Collected data
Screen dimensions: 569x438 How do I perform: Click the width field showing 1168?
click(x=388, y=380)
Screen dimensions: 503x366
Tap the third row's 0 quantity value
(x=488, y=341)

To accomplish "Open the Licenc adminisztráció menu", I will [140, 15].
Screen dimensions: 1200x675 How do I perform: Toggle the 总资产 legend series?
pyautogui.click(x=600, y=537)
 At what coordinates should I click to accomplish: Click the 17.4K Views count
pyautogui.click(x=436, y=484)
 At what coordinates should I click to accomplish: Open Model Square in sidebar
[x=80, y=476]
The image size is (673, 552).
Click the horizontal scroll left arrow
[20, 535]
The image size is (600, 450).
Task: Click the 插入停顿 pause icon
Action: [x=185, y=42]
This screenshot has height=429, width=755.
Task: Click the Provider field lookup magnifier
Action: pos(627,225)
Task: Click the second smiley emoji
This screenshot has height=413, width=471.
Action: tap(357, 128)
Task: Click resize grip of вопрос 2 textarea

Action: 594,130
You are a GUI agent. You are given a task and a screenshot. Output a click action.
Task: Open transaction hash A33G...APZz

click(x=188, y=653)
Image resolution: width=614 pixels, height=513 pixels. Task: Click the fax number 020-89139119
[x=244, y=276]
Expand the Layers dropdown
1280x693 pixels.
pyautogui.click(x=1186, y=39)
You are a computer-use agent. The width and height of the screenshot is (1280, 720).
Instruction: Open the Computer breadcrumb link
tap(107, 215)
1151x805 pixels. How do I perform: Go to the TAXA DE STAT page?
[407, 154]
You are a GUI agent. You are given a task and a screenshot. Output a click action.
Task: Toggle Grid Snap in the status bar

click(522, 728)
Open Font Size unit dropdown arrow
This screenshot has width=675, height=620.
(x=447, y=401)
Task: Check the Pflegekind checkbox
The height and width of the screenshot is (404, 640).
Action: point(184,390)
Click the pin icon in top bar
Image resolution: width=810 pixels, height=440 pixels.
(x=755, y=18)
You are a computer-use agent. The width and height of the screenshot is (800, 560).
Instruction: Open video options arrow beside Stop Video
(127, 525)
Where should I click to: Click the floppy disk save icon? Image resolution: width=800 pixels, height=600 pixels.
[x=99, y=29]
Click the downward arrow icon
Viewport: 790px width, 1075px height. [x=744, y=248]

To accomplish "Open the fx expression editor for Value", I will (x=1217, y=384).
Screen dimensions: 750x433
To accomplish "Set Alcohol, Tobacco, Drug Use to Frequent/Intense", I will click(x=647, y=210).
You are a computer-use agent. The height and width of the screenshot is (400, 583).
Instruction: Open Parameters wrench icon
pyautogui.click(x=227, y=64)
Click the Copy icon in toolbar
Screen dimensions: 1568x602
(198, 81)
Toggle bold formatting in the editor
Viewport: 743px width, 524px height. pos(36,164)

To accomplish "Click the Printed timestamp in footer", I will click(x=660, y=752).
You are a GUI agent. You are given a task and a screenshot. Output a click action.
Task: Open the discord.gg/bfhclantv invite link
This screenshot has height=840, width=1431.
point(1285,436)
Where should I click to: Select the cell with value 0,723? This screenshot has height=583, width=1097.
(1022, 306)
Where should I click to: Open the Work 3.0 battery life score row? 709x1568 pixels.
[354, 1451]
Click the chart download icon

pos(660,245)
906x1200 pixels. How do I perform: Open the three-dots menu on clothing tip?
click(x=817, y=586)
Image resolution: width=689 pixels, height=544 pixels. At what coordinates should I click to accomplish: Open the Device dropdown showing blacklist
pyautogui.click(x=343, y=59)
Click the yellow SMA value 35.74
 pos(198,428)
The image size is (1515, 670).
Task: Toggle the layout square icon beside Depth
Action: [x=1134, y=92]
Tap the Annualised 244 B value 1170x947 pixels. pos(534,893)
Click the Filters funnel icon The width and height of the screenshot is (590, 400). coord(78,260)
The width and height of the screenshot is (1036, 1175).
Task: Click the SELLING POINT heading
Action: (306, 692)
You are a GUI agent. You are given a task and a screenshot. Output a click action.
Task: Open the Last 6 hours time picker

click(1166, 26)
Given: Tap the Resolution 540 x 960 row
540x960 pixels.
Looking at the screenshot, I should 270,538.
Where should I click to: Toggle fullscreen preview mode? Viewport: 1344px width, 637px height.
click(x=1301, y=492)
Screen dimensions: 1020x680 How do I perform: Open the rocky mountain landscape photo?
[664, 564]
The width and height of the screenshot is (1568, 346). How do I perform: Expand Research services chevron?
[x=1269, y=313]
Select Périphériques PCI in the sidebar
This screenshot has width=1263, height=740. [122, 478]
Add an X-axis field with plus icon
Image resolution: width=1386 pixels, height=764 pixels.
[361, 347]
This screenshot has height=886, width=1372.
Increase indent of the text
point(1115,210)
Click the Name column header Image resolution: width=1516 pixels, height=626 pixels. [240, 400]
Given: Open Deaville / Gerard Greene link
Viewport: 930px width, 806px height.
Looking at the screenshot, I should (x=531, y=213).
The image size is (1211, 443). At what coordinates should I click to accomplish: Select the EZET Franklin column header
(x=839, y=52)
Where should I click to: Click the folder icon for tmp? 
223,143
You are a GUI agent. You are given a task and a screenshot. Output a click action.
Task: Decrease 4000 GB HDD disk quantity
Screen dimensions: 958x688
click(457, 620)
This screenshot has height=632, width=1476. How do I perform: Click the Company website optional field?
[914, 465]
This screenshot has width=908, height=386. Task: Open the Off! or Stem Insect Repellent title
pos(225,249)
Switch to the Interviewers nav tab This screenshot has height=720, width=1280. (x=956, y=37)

WHAT THIS TASK INVOLVES
Bring together every line in the entries that holds the string "will".

RESULT FOR THIS EXERCISE
To accomplish "Open the Licenc adminisztráció menu", I will [140, 15].
To accomplish "Open the fx expression editor for Value", I will (x=1217, y=384).
To accomplish "Set Alcohol, Tobacco, Drug Use to Frequent/Intense", I will click(x=647, y=210).
To accomplish "Click the Printed timestamp in footer", I will click(x=660, y=752).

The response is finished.